With that in mind, across the globe, industries are scrambling to incorporate technology in their delivery of services and products as a way of appealing to millennials. The insurance industry, in particular, which for years has relied on traditional modes of operation complete with minimal technology is at the forefront trying to adopt emerging technologies.
That has given rise to insurtech — the use of emerging technologies to develop new solutions for the insurance industry. These solutions are secure, customer-focused, personalized, multichannel (available from various devices) and real-time.
With that in mind, here are the three ways insurtech is disrupting the insurance industry.
1. The use of Artificial Intelligence
Insurance, by definition, is an industry that is built on risk. Insurance companies rely on their ability to predict how big of a risk a company, an individual or an organization poses. Consequently, it follows that the more information that an insurance company has about the consumer, the easier it is to make accurate predictions.
In turn, an accurate prediction allows the insurer to earn extra revenue or save themselves some money. To facilitate accurate predictions; the insurance industry is turning to Artificial Intelligence.
Intelligent machines are capable of analyzing data and situations faster than a human being in addition to providing a more accurate analysis. Moreover, AI helps in enhancing customer experience and customization.
Nowadays, a lot of insurance companies are already using chatbots to communicate with customers and guide them through selecting a policy that best fits them.
2. Incorporating blockchain
At its core, blockchain is a secure way of storing data. With regards to insurance, blockchain is highly effective in two ways. One, it helps in eliminating risks due to human error. How so? The insurance industry deals with a lot of sensitive and personal data, and as a result, it is bogged down by checks and rechecks to ensure the data is accurate.
The use of blockchain ensures that the data can be trusted because the blockchain technology employs various methods to ensure data accuracy. Moreover, blockchain eliminates the need for a middleman which means the data can move directly move from one party to the other further enhancing transparency and eliminating human error.
Second, blockchain helps in dealing with data breach attempts to facilitate maximum security. That is because blockchain is the most secure technology at the moment.

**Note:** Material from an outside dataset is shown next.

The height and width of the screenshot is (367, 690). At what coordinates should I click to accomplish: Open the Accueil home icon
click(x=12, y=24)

Since its inception, despite countless attacks, no one has successfully managed to hack any blockchain based application.

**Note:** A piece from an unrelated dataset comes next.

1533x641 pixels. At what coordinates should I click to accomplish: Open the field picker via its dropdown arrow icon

To break this down further, consider the example below of how blockchain is changing and will continue to change the insurance industry.
As mentioned above, blockchain is inherently safe. As a result, once the insurance industry fully integrates blockchain, insurance companies can quote rates for new clients faster than ever before. The traditional model where the company has to gather records from various sources, e.g., different doctors and hospitals when quoting a rate for health insurance will prove unnecessary.
3. Leveraging the Internet of Things for access to increased and accurate data
Internet of Things deals with connecting non-traditional devices to the internet. Insurtech startups are taking advantage of this aspect to access more data about potential clients via devices such as smartwatches that provide real-time online data.
While great for improving the claims process and fraud elimination, more real-time online data creates more vulnerability. Insurers will have to strengthen cybersecurity and improve overall digital privacy hygiene before such can be implemented without risking data breaches.